[[ EXTRACT, beginning ]]

Circumventing the blood-brain barrier: Local delivery of cyclosporin A stimulates stem cells in stroke-injured rat brain.

Author information

1
Institute of Biomaterials and Biomedical Engineering, University of Toronto, 164 College Street, Toronto, ON M5S 3G9, Canada; Donnelly Centre for Cellular and Biomolecular Research, University of Toronto, 160 College Street, Toronto, ON M5S 3E1, Canada.
2
Institute of Biomaterials and Biomedical Engineering, University of Toronto, 164 College Street, Toronto, ON M5S 3G9, Canada; Department of Surgery, University of Toronto, 149 College Street, Toronto, ON M5S 3E1, Canada; Donnelly Centre for Cellular and Biomolecular Research, University of Toronto, 160 College Street, Toronto, ON M5S 3E1, Canada.
3
Institute of Biomaterials and Biomedical Engineering, University of Toronto, 164 College Street, Toronto, ON M5S 3G9, Canada; Department of Chemical Engineering and Applied Chemistry, University of Toronto, 200 College Street, Toronto, ON M5S 3E5, Canada; Department of Chemistry, University of Toronto, 80 St. George Street, Toronto, ON M5S 3H6, Canada; Donnelly Centre for Cellular and Biomolecular Research, University of Toronto, 160 College Street, Toronto, ON M5S 3E1, Canada. Electronic address: molly.shoichet@utoronto.ca.

[[ EXTRACT, end ]]
[[ INFORMATION SHOWN, beginning ]]

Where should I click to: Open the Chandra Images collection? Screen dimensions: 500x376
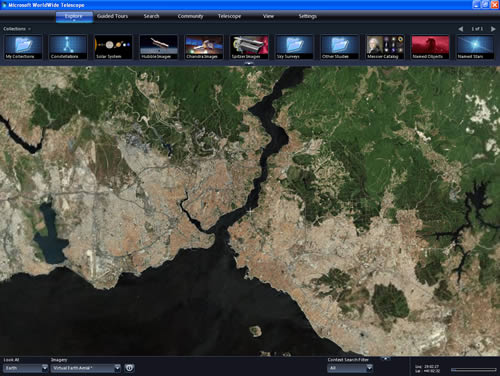(x=204, y=47)
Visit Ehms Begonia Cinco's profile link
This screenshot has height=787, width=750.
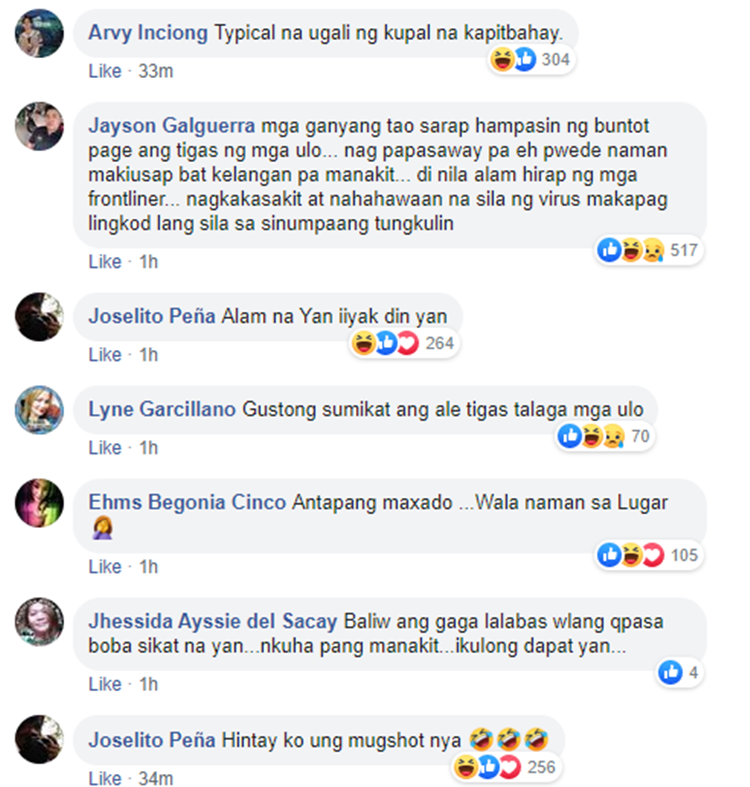click(187, 502)
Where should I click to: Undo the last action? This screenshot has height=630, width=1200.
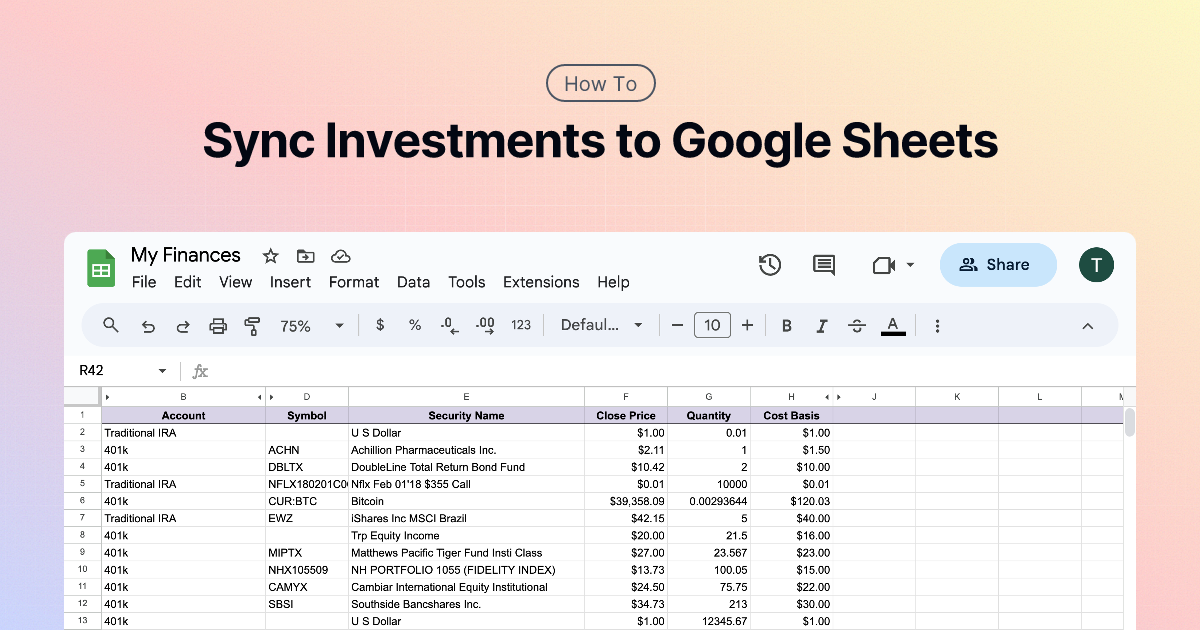click(x=148, y=325)
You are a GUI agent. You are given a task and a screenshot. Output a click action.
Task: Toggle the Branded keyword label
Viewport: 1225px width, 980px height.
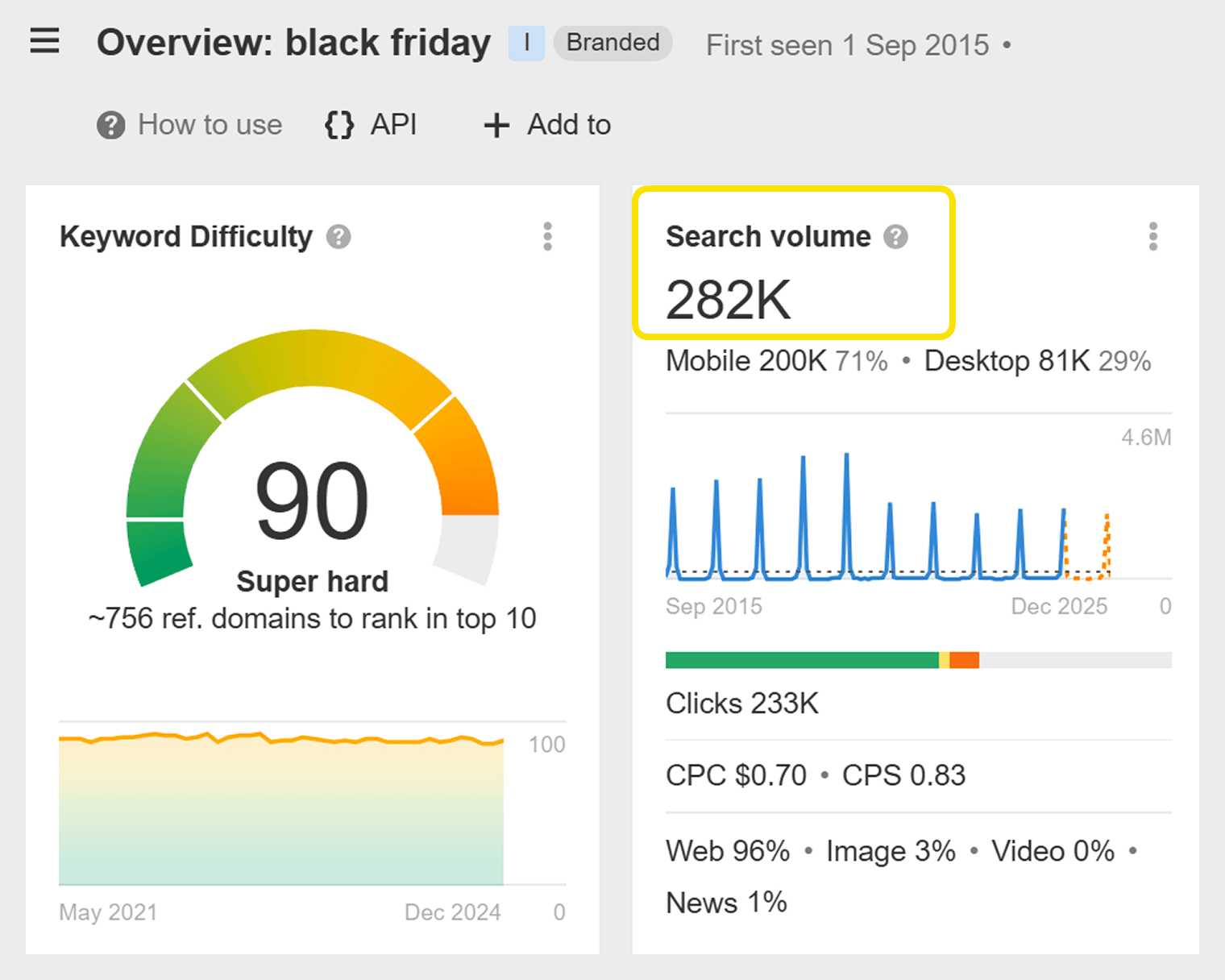point(612,42)
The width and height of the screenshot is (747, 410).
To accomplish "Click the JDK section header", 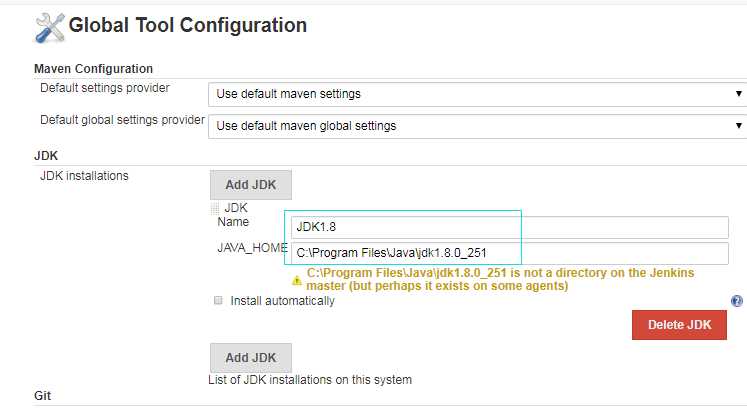I will tap(46, 156).
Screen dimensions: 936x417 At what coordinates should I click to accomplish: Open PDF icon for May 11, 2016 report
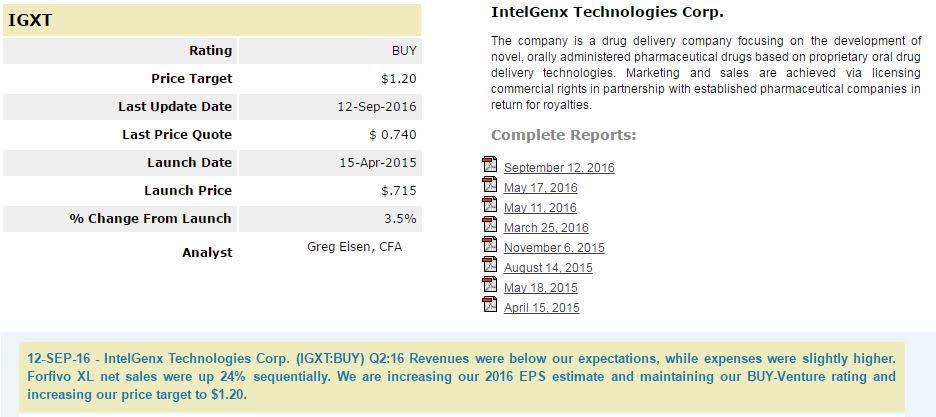pos(489,205)
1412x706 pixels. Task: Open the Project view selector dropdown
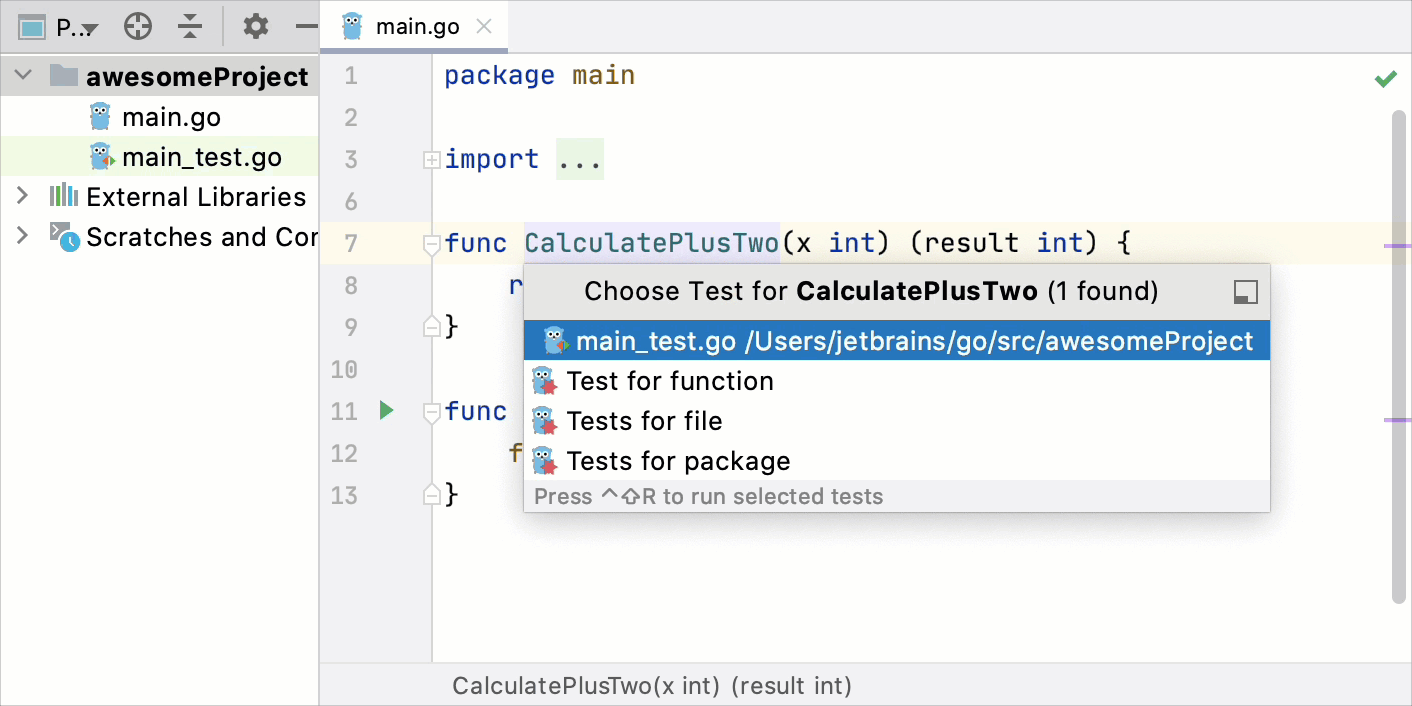tap(60, 27)
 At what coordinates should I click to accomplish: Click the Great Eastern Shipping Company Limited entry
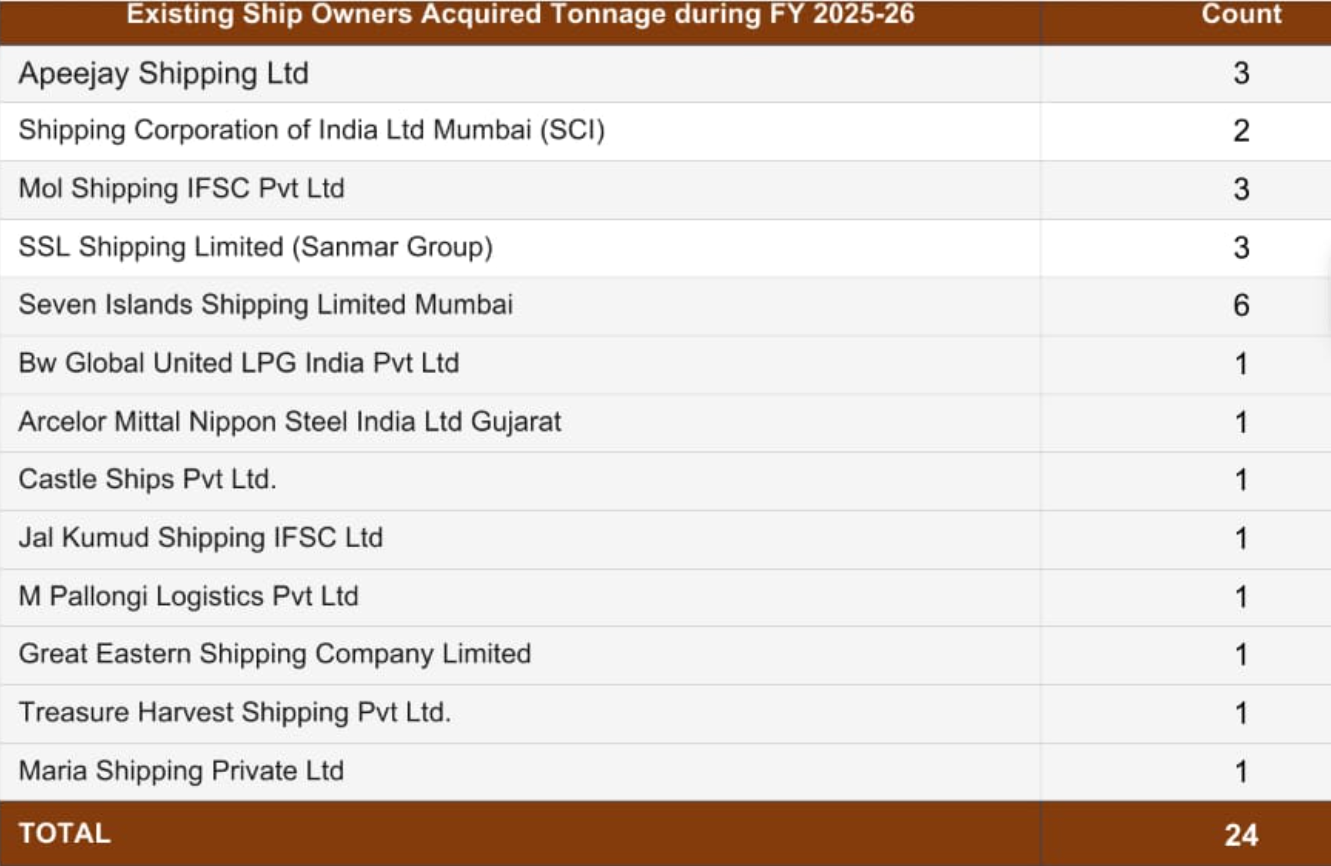point(274,654)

[[ INFORMATION SHOWN, end ]]

**PROBLEM REQUIREMENTS**
Transcribe the full article header on cyclosporin A delivery in stroke-injured rat brain, word for word. These items have nothing to do with the article header.

**THE COMPLETED TASK**
Circumventing the blood-brain barrier: Local delivery of cyclosporin A stimulates stem cells in stroke-injured rat brain.

Author information

1
Institute of Biomaterials and Biomedical Engineering, University of Toronto, 164 College Street, Toronto, ON M5S 3G9, Canada; Donnelly Centre for Cellular and Biomolecular Research, University of Toronto, 160 College Street, Toronto, ON M5S 3E1, Canada.
2
Institute of Biomaterials and Biomedical Engineering, University of Toronto, 164 College Street, Toronto, ON M5S 3G9, Canada; Department of Surgery, University of Toronto, 149 College Street, Toronto, ON M5S 3E1, Canada; Donnelly Centre for Cellular and Biomolecular Research, University of Toronto, 160 College Street, Toronto, ON M5S 3E1, Canada.
3
Institute of Biomaterials and Biomedical Engineering, University of Toronto, 164 College Street, Toronto, ON M5S 3G9, Canada; Department of Chemical Engineering and Applied Chemistry, University of Toronto, 200 College Street, Toronto, ON M5S 3E5, Canada; Department of Chemistry, University of Toronto, 80 St. George Street, Toronto, ON M5S 3H6, Canada; Donnelly Centre for Cellular and Biomolecular Research, University of Toronto, 160 College Street, Toronto, ON M5S 3E1, Canada. Electronic address: molly.shoichet@utoronto.ca.